Come il piccolo schermo del salotto di casa, anche il grande schermo sta passando capillarmente al digitale. Sebbene i costi di “migrazione” non siano inferiori ai vantaggi. Per ottenere una qualità migliore nel tempo, una migliore immagine e un migliore audio,  servono risorse importanti, per istallazione, oneri finanziari e garanzie. È stato calcolato che entro il prossimo anno, oltre 18.000 schermi, vale a dire circa il 50% di tutti gli schermi europei, saranno digitali.

Per incoraggiare i cinema a installare apparecchiature digitali, le major cinematografiche di Hollywood hanno importato in Europa il modello commerciale utilizzato negli Stati Uniti. Il modello cosiddetto virtual print free (VPF) prevede che sia i distributori cinematografici (ivi comprese le principali compagnie cinematografiche di Hollywood) sia i cinema contribuiscano ai costi d’investimento.

 

Come abbiamo già scritto su Key4biz, il meccanismo di funzionamento del modello VPF comporta che tipicamente l’ “integratore” ottenga il finanziamento, versi in anticipo il costo delle apparecchiature e le installi nei cinema. I distributori cinematografici pagano l’integratore nel corso del tempo: per ogni film digitale proiettato nel cinema il distributore versa un VPF, fino alla copertura della spesa sostenuta.
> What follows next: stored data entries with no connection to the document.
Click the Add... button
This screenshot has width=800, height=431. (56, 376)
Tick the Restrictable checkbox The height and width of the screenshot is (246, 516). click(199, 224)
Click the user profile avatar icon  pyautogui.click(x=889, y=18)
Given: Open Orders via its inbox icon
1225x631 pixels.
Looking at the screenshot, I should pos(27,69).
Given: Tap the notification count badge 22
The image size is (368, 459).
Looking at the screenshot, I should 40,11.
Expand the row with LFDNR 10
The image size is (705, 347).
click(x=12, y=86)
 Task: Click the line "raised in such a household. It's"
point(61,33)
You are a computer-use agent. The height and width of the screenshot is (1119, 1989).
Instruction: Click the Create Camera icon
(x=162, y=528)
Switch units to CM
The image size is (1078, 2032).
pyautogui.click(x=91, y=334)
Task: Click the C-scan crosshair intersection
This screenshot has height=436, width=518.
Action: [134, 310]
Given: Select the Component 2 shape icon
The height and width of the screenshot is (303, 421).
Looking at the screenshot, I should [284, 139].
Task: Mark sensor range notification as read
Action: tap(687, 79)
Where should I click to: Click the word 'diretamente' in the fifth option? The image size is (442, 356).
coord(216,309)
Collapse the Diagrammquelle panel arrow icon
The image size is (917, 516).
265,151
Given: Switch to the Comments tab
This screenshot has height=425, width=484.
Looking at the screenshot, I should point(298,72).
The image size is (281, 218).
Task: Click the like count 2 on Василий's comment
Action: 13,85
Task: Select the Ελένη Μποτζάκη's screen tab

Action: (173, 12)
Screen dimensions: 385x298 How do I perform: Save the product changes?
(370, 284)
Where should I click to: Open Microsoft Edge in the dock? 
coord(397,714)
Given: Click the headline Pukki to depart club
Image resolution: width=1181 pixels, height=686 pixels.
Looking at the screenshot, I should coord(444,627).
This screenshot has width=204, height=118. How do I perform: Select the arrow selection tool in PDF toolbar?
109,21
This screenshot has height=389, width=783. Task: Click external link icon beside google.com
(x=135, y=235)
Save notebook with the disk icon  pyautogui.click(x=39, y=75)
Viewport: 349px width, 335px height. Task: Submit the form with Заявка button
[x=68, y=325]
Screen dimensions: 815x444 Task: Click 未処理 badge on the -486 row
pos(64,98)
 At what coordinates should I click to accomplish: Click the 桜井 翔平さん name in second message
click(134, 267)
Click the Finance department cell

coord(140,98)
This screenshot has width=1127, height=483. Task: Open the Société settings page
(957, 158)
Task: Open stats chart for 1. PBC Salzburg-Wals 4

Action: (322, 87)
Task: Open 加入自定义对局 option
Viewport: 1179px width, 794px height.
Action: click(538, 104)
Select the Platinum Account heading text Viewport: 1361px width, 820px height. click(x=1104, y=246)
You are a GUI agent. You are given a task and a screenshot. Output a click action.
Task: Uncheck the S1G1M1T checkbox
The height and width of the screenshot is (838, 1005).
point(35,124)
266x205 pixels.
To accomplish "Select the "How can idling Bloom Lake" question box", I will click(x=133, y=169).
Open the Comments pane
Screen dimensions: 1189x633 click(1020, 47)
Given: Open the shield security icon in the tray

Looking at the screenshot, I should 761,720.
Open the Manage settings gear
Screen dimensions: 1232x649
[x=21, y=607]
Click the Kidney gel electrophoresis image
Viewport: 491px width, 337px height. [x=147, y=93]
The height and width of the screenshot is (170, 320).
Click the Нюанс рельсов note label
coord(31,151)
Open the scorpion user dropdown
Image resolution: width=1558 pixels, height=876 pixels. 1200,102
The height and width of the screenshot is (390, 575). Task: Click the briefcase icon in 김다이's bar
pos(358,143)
I pagamenti VPF coprono la maggior parte dei costi, mentre la quota restante è sostenuta dai gestori dei cinema, che effettuano un pagamento anticipato all’integratore.

 

Cosa sta succedendo in Europa e negli stati Uniti?

Nei Paesi Bassi è stata avviata l’iniziativa Cinema Digitaal per consentire la migrazione digitale a tutti gli schermi della nazione, sulla base di un mix di risorse: fondi propri degli esercenti, VPF e finanziamento pubblico. L’ha presentata al corso DigiTraining Plus Ron Sterk, Direttore di NVB, l’organizzazione che rappresenta gli esercenti olandesi.

 

E nella terra di Albione? Nello stesso spirito di Cinema Digital, ma con condizioni di partenza e modalità di funzionamento diverse, si colloca la Digital Funding Partnership, promossa da CEA, l’associazione degli esercenti inglesi. Sebbene il Regno Unito sia infatti stato un pioniere della digitalizzazione grazie all’intervento pubblico e diversi grandi gruppi abbiano di recente scelto un loro cammino verso le nuove tecnologie – fattori che hanno portato i proiettori digitali a quota 1.408 – sono ancora molti gli esercenti indipendenti che non hanno partecipato alla transizione.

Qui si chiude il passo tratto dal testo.